Synergistic effects between Staphylococcal enterotoxin type B and Monophosphoryl lipid A against mouse fibrosarcoma.

PURPOSE

Staphylococcal enterotoxin B (SEB) is a potent inducer of cytotoxic T-cell activity, cytokine production and necrosis induction in vivo. Monophosphoryl lipid A (MPL) is an adjuvant derived from the lipopolysaccharide of E. coli, Salmonella Minnesota Re595 and other gram negative bacteria.

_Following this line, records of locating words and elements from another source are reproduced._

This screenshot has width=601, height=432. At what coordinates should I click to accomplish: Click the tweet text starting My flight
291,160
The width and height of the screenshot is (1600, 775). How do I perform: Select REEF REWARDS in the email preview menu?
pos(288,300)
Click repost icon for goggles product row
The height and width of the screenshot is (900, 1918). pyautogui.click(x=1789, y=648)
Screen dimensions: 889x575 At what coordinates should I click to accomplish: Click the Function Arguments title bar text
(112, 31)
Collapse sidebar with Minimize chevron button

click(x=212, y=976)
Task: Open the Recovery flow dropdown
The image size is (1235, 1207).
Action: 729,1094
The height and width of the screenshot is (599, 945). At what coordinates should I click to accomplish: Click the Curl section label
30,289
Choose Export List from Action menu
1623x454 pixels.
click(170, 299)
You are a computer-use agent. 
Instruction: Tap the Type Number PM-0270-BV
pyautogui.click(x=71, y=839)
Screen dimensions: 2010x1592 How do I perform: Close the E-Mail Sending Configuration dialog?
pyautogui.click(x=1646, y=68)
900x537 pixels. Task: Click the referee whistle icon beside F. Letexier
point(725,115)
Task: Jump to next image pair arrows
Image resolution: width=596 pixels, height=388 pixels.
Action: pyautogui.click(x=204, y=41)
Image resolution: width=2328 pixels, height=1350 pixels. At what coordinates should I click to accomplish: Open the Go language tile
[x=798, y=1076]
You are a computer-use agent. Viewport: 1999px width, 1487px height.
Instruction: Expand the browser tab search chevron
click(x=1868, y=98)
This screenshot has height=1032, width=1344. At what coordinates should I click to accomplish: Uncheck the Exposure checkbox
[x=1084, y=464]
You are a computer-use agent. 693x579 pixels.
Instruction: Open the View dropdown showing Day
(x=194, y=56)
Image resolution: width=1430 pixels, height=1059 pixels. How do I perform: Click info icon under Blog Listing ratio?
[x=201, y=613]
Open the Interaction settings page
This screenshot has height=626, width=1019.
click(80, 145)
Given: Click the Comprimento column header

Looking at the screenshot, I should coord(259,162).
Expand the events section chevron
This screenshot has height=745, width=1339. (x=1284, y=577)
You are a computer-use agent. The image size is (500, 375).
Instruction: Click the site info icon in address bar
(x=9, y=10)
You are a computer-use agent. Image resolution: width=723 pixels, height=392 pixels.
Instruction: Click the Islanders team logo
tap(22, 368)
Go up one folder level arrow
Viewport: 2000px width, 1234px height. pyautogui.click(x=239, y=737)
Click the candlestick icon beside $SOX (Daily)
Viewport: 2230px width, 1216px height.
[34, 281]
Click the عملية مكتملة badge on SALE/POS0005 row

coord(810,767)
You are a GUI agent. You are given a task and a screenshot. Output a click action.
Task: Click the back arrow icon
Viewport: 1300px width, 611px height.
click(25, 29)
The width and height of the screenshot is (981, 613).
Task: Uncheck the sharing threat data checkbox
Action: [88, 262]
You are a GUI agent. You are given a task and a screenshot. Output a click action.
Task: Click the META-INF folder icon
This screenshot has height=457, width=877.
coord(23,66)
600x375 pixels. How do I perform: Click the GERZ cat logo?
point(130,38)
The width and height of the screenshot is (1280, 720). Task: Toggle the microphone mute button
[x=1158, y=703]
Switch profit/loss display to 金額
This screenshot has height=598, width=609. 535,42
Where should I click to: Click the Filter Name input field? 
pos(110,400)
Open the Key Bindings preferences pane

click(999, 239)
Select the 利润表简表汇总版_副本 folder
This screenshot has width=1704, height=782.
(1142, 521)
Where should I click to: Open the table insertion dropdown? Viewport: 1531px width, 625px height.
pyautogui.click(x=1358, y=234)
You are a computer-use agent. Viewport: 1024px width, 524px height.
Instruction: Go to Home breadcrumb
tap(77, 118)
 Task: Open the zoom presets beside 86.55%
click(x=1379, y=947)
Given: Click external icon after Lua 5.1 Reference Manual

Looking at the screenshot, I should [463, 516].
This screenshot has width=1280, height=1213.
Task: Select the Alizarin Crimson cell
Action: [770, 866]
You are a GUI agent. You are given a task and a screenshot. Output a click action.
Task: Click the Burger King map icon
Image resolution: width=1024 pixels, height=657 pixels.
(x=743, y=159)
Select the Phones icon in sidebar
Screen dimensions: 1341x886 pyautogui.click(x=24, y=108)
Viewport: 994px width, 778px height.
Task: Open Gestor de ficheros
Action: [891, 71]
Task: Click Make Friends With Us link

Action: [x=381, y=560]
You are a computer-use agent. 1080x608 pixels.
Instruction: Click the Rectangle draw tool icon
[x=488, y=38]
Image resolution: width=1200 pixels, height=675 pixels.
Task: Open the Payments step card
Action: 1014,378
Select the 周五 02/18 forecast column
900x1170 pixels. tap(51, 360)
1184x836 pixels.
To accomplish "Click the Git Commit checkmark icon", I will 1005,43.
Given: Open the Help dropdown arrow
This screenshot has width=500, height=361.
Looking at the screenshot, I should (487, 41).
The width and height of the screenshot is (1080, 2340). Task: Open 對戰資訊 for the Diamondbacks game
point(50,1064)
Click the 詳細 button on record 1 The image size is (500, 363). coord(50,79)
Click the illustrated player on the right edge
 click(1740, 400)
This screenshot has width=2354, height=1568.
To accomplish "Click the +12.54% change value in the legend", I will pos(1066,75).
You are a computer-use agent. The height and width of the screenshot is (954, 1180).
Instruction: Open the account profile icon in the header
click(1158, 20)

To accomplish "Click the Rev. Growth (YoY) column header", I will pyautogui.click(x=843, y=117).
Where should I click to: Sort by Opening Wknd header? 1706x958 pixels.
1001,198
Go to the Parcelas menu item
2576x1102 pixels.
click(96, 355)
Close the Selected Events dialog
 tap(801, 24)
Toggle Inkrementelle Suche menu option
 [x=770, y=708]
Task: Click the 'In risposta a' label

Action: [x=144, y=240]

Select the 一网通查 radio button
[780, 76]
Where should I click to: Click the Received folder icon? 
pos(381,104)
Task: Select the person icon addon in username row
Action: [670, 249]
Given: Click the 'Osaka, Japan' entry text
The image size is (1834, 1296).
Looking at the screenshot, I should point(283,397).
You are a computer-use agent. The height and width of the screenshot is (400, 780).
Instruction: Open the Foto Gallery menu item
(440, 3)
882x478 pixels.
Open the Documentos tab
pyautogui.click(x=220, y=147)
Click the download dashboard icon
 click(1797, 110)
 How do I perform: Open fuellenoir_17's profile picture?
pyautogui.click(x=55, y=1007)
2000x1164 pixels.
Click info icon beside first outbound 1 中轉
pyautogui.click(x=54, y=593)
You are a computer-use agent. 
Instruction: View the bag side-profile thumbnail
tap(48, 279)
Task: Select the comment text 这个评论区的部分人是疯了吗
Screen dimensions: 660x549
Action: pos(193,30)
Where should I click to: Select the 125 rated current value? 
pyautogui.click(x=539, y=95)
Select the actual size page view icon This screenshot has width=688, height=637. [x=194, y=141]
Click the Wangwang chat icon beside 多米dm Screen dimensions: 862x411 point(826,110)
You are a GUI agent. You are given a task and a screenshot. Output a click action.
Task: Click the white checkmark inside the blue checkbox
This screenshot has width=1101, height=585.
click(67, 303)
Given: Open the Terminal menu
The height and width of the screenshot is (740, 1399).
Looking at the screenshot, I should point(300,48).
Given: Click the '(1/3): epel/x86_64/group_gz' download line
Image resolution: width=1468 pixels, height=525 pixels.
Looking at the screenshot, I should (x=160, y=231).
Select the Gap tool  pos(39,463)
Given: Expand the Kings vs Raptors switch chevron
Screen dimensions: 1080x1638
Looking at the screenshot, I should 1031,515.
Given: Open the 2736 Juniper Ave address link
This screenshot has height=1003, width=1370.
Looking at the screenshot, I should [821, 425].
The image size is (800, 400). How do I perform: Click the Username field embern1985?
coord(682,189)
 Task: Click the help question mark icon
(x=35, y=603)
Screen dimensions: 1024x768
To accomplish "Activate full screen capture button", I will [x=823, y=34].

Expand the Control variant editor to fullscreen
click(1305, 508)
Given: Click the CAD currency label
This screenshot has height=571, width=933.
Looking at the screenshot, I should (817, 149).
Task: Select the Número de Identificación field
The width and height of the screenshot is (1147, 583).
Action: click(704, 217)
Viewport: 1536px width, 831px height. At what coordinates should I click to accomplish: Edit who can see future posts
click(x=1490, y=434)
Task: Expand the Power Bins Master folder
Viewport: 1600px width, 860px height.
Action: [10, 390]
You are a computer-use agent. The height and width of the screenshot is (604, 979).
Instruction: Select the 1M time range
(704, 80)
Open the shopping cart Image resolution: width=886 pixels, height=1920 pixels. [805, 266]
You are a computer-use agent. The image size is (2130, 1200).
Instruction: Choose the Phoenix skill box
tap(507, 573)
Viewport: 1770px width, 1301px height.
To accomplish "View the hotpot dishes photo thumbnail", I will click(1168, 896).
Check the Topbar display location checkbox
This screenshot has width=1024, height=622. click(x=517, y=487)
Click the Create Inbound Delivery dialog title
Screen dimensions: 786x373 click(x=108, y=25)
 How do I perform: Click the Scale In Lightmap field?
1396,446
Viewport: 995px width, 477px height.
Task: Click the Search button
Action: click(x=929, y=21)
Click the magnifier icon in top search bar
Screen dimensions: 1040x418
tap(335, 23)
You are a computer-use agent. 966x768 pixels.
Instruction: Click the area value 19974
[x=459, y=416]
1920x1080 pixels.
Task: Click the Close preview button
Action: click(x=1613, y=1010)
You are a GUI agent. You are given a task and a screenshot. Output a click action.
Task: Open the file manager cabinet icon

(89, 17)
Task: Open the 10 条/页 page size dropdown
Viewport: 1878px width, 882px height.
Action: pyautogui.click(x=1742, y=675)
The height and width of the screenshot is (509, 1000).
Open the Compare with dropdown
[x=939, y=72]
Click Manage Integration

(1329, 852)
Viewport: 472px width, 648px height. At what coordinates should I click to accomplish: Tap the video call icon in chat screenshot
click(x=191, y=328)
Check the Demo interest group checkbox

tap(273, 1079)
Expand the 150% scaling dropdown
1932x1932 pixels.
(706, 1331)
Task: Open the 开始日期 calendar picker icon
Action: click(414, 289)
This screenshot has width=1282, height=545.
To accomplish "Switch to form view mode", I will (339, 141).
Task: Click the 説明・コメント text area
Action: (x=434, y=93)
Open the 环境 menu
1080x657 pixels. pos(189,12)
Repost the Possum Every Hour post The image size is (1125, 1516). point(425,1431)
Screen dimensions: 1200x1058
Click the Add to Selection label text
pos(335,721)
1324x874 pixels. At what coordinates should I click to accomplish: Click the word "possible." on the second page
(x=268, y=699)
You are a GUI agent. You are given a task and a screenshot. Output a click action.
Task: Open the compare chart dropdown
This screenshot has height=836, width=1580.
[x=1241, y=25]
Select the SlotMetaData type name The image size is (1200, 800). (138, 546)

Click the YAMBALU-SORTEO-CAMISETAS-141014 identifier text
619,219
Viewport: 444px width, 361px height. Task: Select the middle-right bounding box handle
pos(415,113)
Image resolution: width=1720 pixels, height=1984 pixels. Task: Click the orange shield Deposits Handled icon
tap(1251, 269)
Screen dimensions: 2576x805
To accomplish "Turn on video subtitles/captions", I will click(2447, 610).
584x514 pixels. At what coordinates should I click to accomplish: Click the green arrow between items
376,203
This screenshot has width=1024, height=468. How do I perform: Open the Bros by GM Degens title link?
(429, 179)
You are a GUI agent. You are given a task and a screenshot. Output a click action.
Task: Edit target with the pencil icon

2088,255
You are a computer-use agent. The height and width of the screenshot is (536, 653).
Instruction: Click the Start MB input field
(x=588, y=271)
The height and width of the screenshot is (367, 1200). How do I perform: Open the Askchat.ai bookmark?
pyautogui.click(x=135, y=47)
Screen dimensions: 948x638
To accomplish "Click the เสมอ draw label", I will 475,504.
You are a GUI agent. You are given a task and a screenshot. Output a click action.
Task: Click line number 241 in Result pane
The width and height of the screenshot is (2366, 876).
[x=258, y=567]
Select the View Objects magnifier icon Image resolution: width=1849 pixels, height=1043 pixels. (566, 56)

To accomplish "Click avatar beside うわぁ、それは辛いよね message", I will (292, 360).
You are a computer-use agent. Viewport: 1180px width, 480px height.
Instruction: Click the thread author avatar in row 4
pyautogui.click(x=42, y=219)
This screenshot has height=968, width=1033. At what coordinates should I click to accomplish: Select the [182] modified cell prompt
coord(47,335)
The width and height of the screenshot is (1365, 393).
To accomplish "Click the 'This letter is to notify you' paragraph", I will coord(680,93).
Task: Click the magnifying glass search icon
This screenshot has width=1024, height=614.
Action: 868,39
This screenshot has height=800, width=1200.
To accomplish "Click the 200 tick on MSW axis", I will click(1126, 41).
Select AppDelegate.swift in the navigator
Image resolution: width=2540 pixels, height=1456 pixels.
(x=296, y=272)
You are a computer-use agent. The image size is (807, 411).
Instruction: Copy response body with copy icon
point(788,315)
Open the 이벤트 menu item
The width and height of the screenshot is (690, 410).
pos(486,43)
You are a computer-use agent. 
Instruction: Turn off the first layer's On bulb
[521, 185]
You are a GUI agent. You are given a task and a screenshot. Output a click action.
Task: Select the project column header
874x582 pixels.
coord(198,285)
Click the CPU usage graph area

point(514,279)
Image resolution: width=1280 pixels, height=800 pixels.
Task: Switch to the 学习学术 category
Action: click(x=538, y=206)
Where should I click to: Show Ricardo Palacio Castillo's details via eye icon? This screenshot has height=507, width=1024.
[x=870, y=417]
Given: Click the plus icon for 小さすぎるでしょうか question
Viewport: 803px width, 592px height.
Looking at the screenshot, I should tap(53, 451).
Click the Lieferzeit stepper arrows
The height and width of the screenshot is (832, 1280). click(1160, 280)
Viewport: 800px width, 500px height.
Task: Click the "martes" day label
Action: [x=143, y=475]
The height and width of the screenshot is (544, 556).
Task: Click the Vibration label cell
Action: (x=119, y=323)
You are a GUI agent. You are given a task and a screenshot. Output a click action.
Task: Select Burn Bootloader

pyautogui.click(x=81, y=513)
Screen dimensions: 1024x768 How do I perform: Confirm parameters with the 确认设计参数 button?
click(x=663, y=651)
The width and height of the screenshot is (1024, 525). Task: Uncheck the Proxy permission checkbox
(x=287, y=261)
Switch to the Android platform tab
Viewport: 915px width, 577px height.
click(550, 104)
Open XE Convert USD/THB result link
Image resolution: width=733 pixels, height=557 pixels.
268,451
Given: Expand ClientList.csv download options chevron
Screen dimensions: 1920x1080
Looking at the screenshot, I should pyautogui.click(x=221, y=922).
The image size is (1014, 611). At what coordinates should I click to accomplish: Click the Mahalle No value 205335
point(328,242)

We investigated the possibility of the therapeutic application of SEB+ MPL in mice with fibrosarcoma.

METHODS

The antitumor effect of SEB+MPL, SEB and MPL in mice with inoculated fibrosarcoma tumor (WEHI-164) was examined by intravenous (i.v.) and intratumoral (i.t.) injection and the sizes of the inoculated tumors, IFN-gamma production, and CD4(+)/CD8(+) T cell infiltration were determined. The inoculated tumors were also examined histologically.

RESULTS

In the i.v.-injected group of mice with SEB+ MPL, reduction of tumor size showed a significant difference compared with mice in the i.t., the i.v. (MPL)-injected groups and the negative control group (p < 0.02). Moreover, the mice in the i.v. (SEB+ MPL)-injected group showed significantly higher levels of IFN-gamma (p < 0.009) and CD4(+)/CD8(+) T cell infiltration when compared with the other groups (p < 0.02). A significantly higher frequency of necrosis in tumor tissues was also observed in mice in the i.v. (SEB+ MPL)-injected group in comparison with other groups (p < 0.009).

CONCLUSION

Our findings suggest that tumor cell death is caused by increased cytotoxic T-cell activity, cytokine levels, in response to IV injection of SEB+MPL. They also suggest that tumor cell death by synergistic effect of one of the strongest bacterial superantigens (SEB) with monophosphoryl lipid A and SEB+MPL may be a good option for use as a novel therapy in patients with fibrosarcoma.